Затем, на удивительный, хотя и короткий период, забытая королева вышла на авансцену. Правление её сына вызвало такое недовольство, что поднялось вооружённое восстание против Карла и его ненавистных фламандских советников. У повстанцев не было лучшего оправдания, чем поддержать права королевы, Донны Хуаны, и попытаться освободить её, чтобы она получила свои монаршьи права. Повстанцы захватили Тордесильяс, и несчастная, замороченная королева сначала, казалось, пошла навстречу требованиям повстанцев. Передавали, что она сказала: «Шестнадцать лет меня обманывали и терзали. Почти двенадцать я заточена здесь в Тордесильясе». Регент, кардинал Адриан, сообщал Карлу: «Хуже всего то, что во всех своих действиях мятежники требуют вернуть власть королеве, нашей монаршей госпоже, которая в своём уме и вполне способна править, и этим самым они отказывают во власти вашему величеству. И на самом деле вряд ли справедливо называть их мятежниками, поскольку они выполняют её королевские распоряжения… Почти все должностные лица и слуги королевы… утверждают, что с её величеством поступили несправедливо, заточив её на четырнадцать лет под предлогом её безумия, тогда как всё это время она была совершенно нормальна, как во время своего замужества».
И всё же Хуана явно была так ослеплена и сбита с толку неожиданным поворотом событий, что она вряд ли знала, как действовать.

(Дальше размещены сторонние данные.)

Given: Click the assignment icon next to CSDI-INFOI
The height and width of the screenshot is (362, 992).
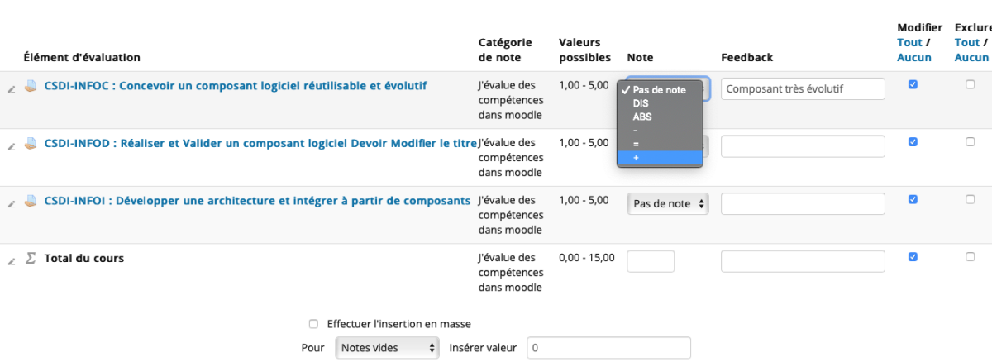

Если сначала она выказала сочувствие повстанцам, в конце концов она от них отреклась.
После того, как повстанцы были разбиты при Вильяларе 23 апреля 1521 г., Хуана вернулась к своему погребению заживо в Тордесильяс, где и просуществовала ещё тридцать четыре года, не имея права даже выйти из дворца. «Так как в результате почестей, оказываемых ей во время моего отсутствия, она стала очень высокомерной, — сообщал Дения, — нам всем здесь с ней очень трудно». Она была всё так же безразлична к окружающему и не обращала внимания на свою внешность. Её дочь, Екатерина наконец покинула её, заточение с матерью не причинило ей, по-видимому, никакого вреда, и она вышла замуж за своего кузена, португальского короля Иоанна III. Хуана всё больше и больше погружалась в фантастический мир маниакальной депрессии. Даже утешение, предлагаемое религией, не могло больше успокоить или утихомирить её беспокойный дух. «В канун Рождества, — сообщает Дения, — когда в часовне шла Божественная служба, она пришла за инфантой (Екатериной), которая слушала мессу, и закричала, чтобы убрали алтарь и всё остальное». Её безразличие и даже враждебность к религии вызвало подозрение, что она, возможно, одержима дьяволом. Она сама говорила, что её окружают злые духи. Она рисовала привидение кота, который пожирал душу её матери, разрывал на куски тело её отца и только и ждал, чтобы разодрать и её тело. Святой иезуит Франсиско Борха нашёл Хуану в состоянии крайнего замешательства, когда навестил её в конце жизни.
Точная природа её болезни ставит историков в тупик. Некоторые утверждают, что она никогда не была сумасшедшей, а просто беззащитной жертвой жестокого обращения со стороны мужа, отца и даже сына. Другие считают, что она страдала от припадков шизофрении, но более вероятным кажется, что она была подвержена депрессии, которая в конце концов довела её до хронического маниакально-депрессивного психоза.
Она умерла на Страстную пятницу в 1555 г. на семьдесят шестом году жизни. После её смерти Карл сказал своему брату Фердинанду, что на смертном одре разум её прояснился, и она призвала своего Спасителя. Хотя Хуана никогда не пользовалась властью, на которую имела право как королева Испании, её помешательство повлекло неисчислимые последствия в мировой истории, так как именно оно дало возможность её сыну Карлу взойти на престол и править долго. Если бы Хуана была королевой Кастилии до своей смерти в 1555 г. (в этом году Карл отказался от императорского титула, а через год отрёкся от испанского престола), европейская история могла бы пойти по совершенно другому пути. Младший брат Карла, возможно, стал бы королём Арагона, и непрочный испанский союз мог распасться. Более того, испанские, или, скорее, кастильские ресурсы не были бы растрачены на серию имперских войн, которые совсем немного служили интересам страны, ибо тогда как Арагон смотрел в сторону Италии и Средиземного моря, интересы Кастилии были сосредоточены на богатых, всё расширяющихся, всё ещё частично неисследованных землях Америки. Но все эти предположения остаются чисто умозрительными, а реальностью была умирающая женщина в Тордесильясе, никогда из-за своей психической неполноценности не имевшая власти, которая по праву принадлежала ей.